Menjadi Ahli dan Manusia Wajib

MANUSIA LAHIR, tumbuh dan berkembang. Bukan hanya secara fisik, namun juga mental dan kompetensi serta kualitas hidupnya. Lingkungan sekitar mempengaruhi bagaimana manusia berkembang kualitasnya. Seiring berjalannya waktu, manusia berusaha untuk memenuhi kebutuhan hidupnya. Ada yang memilih untuk menjadi pengusaha, ada yang memilih untuk menjadi pegawai, ada yang memilih untuk menjadi pedagang, dengan berbagai jenis profesinya manusia bekerja untuk setidaknya mengubah keadaan hidupnya.

Persoalannya kemudian adalah bahwa manusia seringkali terperangkap pada zona nyaman, sehingga enggan beranjak untuk meningkatkan kualitas hidupnya. Padahal, manusia sejatinya menjalani kehidupan yang sangat ghaib. Bahkan satu menit yang akan datang pun tak diketahuinya secara pasti akan mengalami apa, akan melihat peristiwa apa. Dinamika kehidupan yang dijalani seharusnya menjadi arena bagaimana manusia belajar dan berusaha untuk selalu berubah menjadi lebih baik dari sebelumnya.

Kenapa akhir-akhir ini Cak Nun sering berpesan agar kita menjadi manusia yang ahli dalam bidang yang kita geluti? Keengganan manusia untuk keluar dari zona nyaman melahirkan kemalasan untuk meningkatkan kualitas dan kompetensi keahliannya. Menjadi seorang ahli bukanlah ditentukan oleh kualitas kecerdasan yang dimiliki manusia semata, melainkan juga ditentukan oleh seberapa tangguh ia menempa dirinya, untuk terus mengasah kemampuannya.

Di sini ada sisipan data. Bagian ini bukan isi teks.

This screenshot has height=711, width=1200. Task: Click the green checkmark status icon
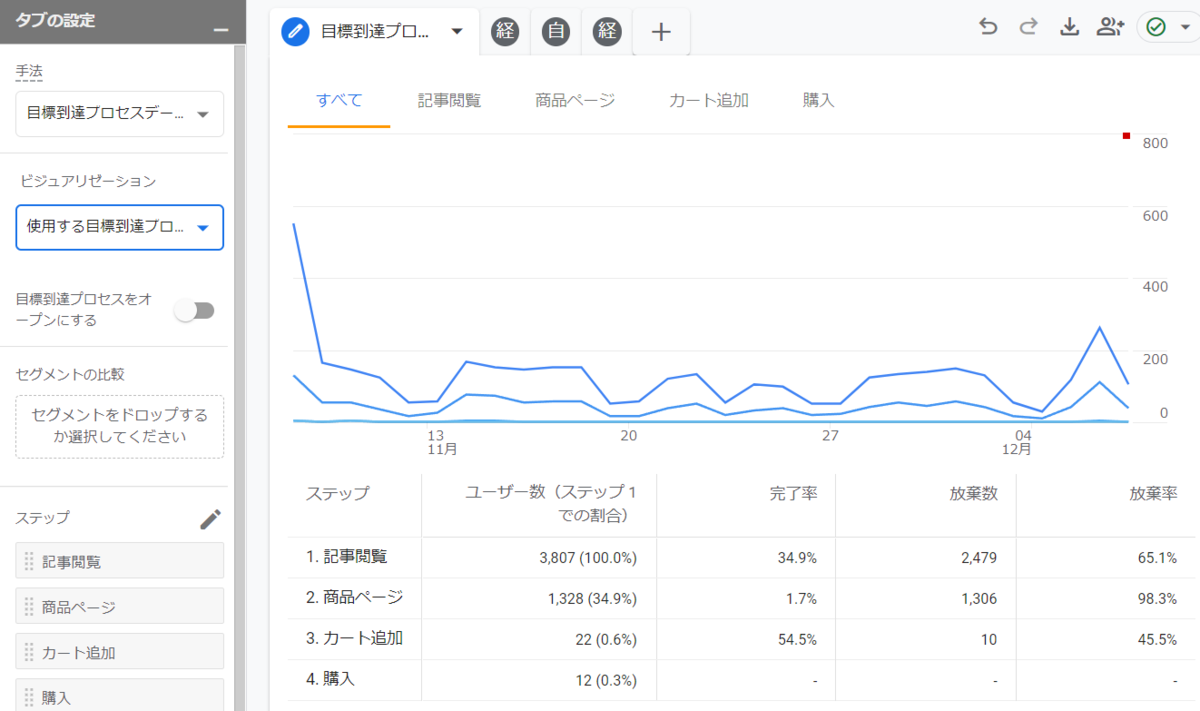pyautogui.click(x=1156, y=28)
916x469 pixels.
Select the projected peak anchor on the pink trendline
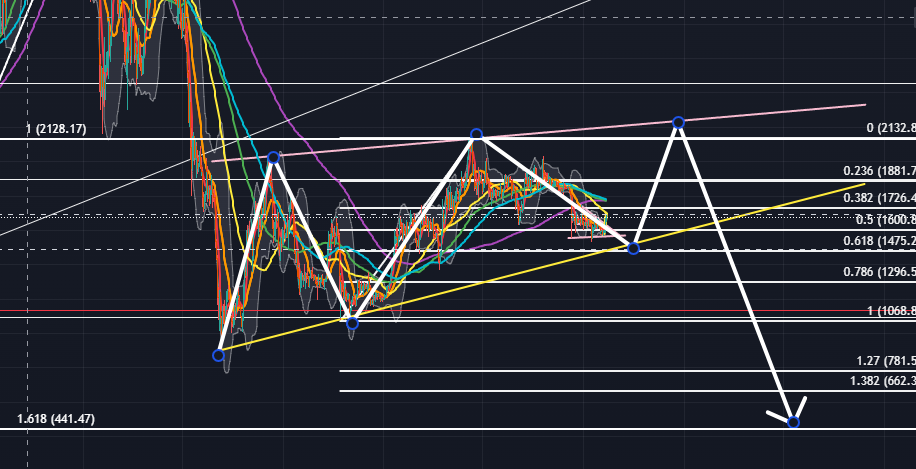pos(678,122)
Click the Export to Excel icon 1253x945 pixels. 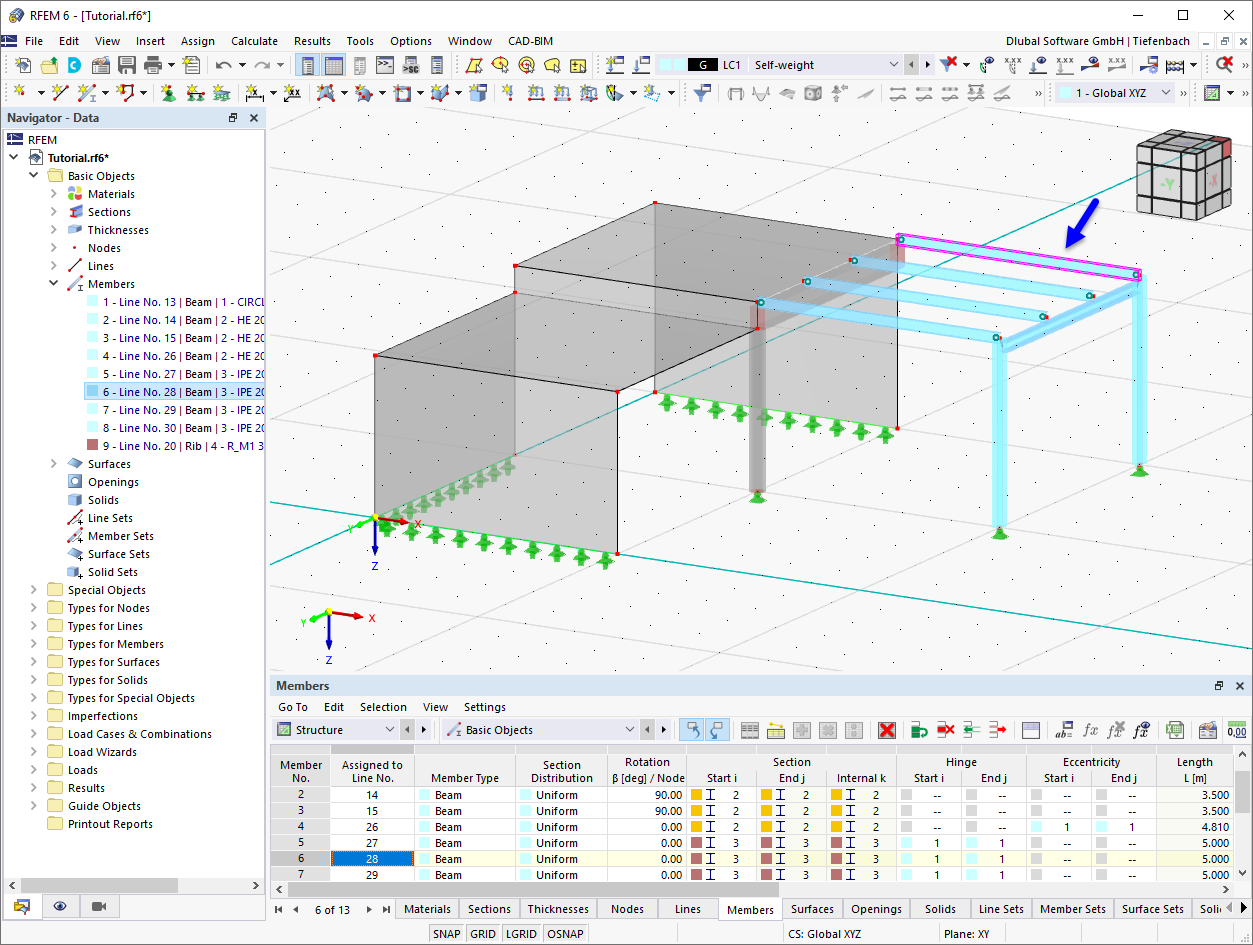pyautogui.click(x=1175, y=730)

Manusia tidak boleh malas untuk berusaha menghasilkan karya terbaik dari sesuatu kompetensi yang dikuasainya.

Tak heran jika Cak Nun juga kemudian mengatakan bahwa malas adalah sebuah perbuatan dosa. Karena kemalasan adalah sebuah perilaku manusia yang tidak mencerminkan rasa syukur atas anugerah dan rahmat yang diberikan oleh Allah kepadanya. Setiap manusia memiliki kelebihannya masing-masing, namun seringkali manusia malas untuk menggali lebih dalam, mengeksplorasi lebih jauh kemampuan yang ia miliki.

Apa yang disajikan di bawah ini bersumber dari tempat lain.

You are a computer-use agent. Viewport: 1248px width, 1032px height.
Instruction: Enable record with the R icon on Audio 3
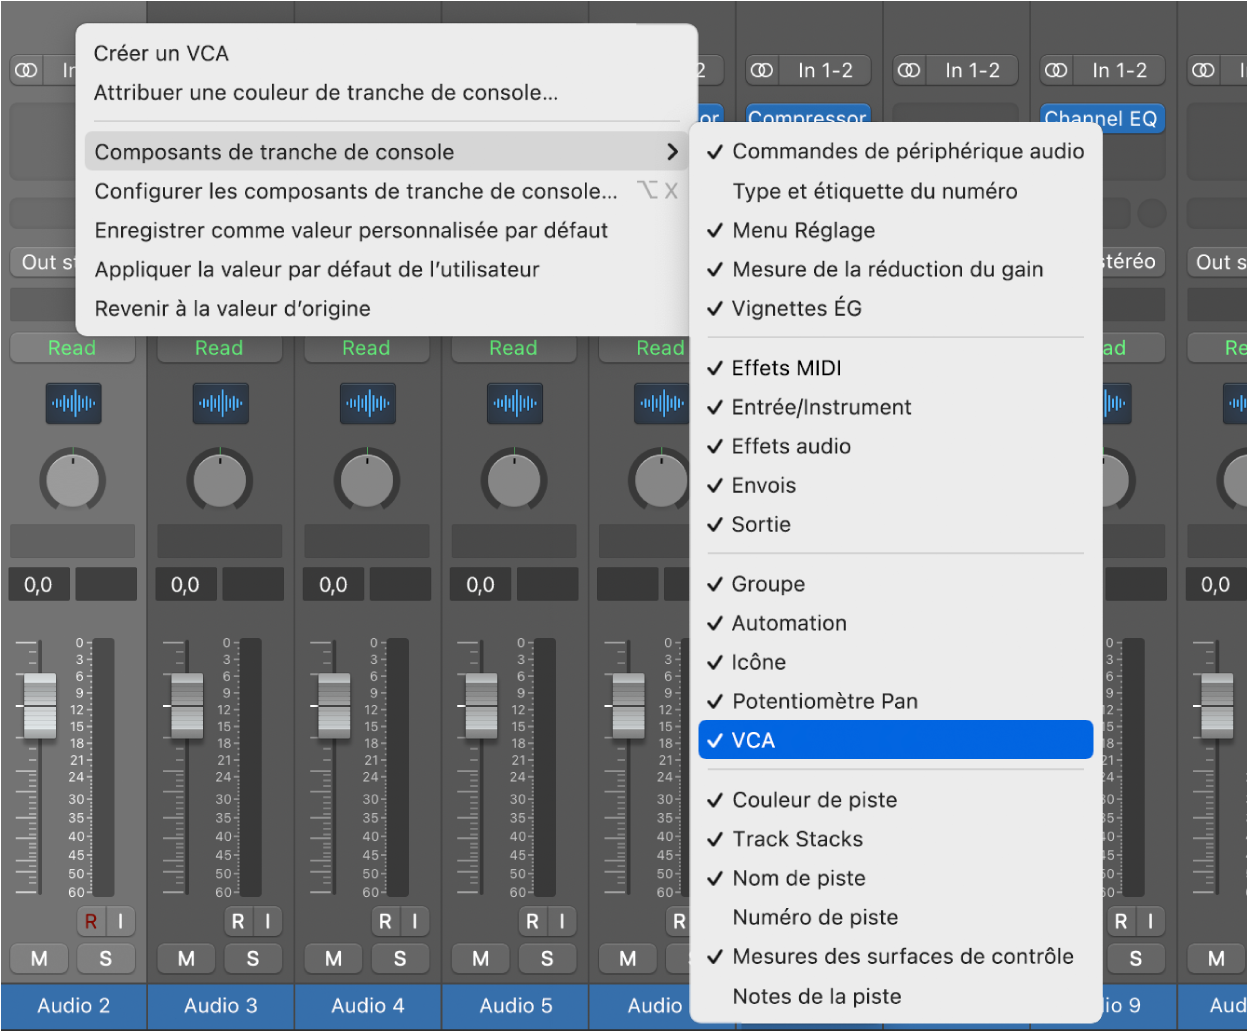pos(239,921)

Ungkapan rasa syukur bukan hanya soal mengucapkan kalimat hamdalah semata, namun lebih dari itu, ungkapan syukur juga dilakukan dengan cara memaksimalkan potensi yang dimiliki karena segala fasilitas untuk memperbaiki kualitas diri manusia telah diberikan oleh Allah. Ketika melihat kondisi orang lain yang lebih baik, seharusnya menjadi pelecut untuk menumbuhkan semangat bekerja lebih giat lagi, menekuni profesi yang ia geluti. Sayangnya, yang lebih sering terjadi adalah munculnya rasa iri ketika melihat orang lain dalam kondisi yang lebih baik.

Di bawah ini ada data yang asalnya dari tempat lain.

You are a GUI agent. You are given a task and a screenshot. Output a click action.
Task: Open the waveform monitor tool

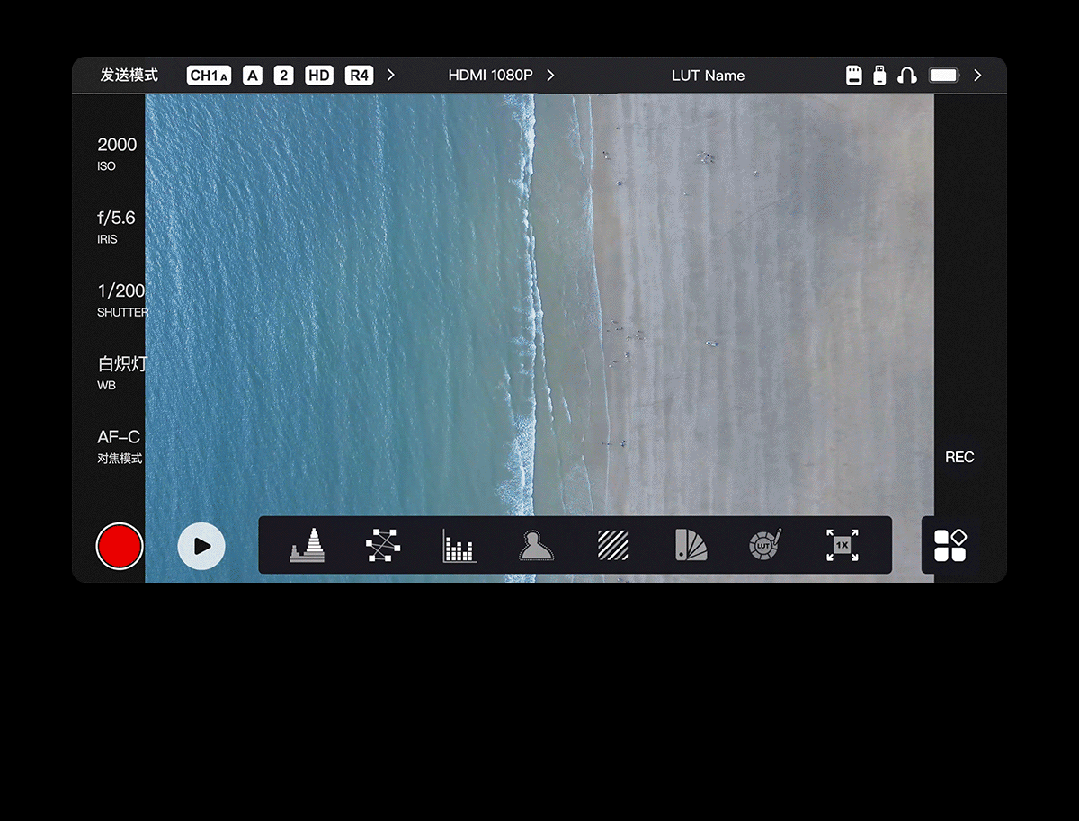(307, 545)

Peradaban manusia hari ini berorientasi pada kekayaan, bukan kualitas manusianya. Bagi manusia hari ini yang lebih penting adalah bagaimana menjadi orang yang kaya. Apapun profesinya, apapun latar belakang pendidikannya, fokus utamanya adalah menjadi orang yang kaya raya. Orientasi hidup ini yang kemudian juga menjadikan manusia tidak pernah menjadi ahli di bidangnya sendiri. Kemuliaan manusia hari ini di mata orang lain hanya dilihat dari seberapa banyak harta yang ia miliki, bukan seberapa baik kualitas dirinya.

Manusia seringkali terbawa arus lingkungan. Kecenderungannya adalah menjadi follower bukan menjadi  trigger. Tidak salah sebenarnya ketika menjadi follower, asalkan ia serius dan tekun mendalami sesuatu yang ia ikuti. Namun, yang terjadi hari ini adalah ketika trendsetter berubah haluan, ia pun kemudian juga mengubah fokus yang digelutinya.

Menjadi pedagang, jadilah pedagang yang ahli berdagang. Menjadi pengusaha, jadilah pengusaha yang ahli dalam berbisnis. Menjadi ulama, jadilah ulama yang ahli dalam berdakwah. Menjadi guru, jadilah guru yang ahli dalam mengajar. Bahkan menjadi pegawai sekalipun, jadilah pegawai yang ahli di kantor tempat bekerja. Sehingga, dengan menjadi manusia ahli, maka secara tidak langsung juga menjadi manusi wajib. Manusia wajib adalah manusia yang kehadirannya mutlak dibutuhkan, ia tak tergantikan oleh siapapun.